Knowing when to change hunting strategies was the key to my success. Since I hadn't stalked the backside of the property, I could have stalk hunted that region on the second morning of my hunt instead of taking a stand. I might or might not have seen the deer, because most often when I stalk hunted I concentrated on looking for places to take a stand. Sometimes I find stalk hunting for deer more productive than stand hunting. However, when I saw the area I chose to stand and realized the deer hadn't had any hunting pressure in that region at the time of day I planned to hunt, I decided to abandon my stalk-hunting strategies and take a stand.

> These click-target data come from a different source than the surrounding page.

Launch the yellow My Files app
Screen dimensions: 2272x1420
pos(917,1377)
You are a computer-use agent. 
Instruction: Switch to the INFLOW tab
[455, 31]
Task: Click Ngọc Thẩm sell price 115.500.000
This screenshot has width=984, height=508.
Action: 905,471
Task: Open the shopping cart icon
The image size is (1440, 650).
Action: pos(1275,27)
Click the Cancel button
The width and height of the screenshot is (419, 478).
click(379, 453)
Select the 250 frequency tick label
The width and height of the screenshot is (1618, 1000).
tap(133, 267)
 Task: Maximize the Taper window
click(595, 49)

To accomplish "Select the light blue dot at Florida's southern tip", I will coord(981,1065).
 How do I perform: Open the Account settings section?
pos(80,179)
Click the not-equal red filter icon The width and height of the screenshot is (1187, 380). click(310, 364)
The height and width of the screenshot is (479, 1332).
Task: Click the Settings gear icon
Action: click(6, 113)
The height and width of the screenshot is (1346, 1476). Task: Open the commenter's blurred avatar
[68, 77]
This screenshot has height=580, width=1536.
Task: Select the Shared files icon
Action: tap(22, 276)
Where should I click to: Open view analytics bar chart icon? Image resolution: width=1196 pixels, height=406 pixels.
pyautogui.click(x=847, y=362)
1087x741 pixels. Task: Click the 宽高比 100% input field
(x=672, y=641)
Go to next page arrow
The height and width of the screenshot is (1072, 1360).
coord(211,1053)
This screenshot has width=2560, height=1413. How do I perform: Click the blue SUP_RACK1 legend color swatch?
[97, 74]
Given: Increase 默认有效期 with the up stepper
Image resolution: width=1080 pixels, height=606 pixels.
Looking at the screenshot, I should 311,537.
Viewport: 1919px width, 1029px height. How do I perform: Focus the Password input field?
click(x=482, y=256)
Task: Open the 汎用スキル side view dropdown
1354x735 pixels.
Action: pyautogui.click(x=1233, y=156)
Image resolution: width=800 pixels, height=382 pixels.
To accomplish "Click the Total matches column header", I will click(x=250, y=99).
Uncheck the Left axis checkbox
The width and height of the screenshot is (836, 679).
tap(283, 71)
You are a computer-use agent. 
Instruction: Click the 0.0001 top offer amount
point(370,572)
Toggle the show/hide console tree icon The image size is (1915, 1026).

But simply taking a stand does not result in a successful hunt. If you stand in the wrong place, you won't bag the deer. Oftentimes the intuitive part of your brain may pick a better stand site than your conscious reasoning side will. However, you may find learning to trust the intuitive side of your brain very difficult, because often it conflicts with the reasonable side of your brain. But by having the adaptability to abandon my first stand because of a notion I had, I stood ready in the right place at the right time to bag my buck.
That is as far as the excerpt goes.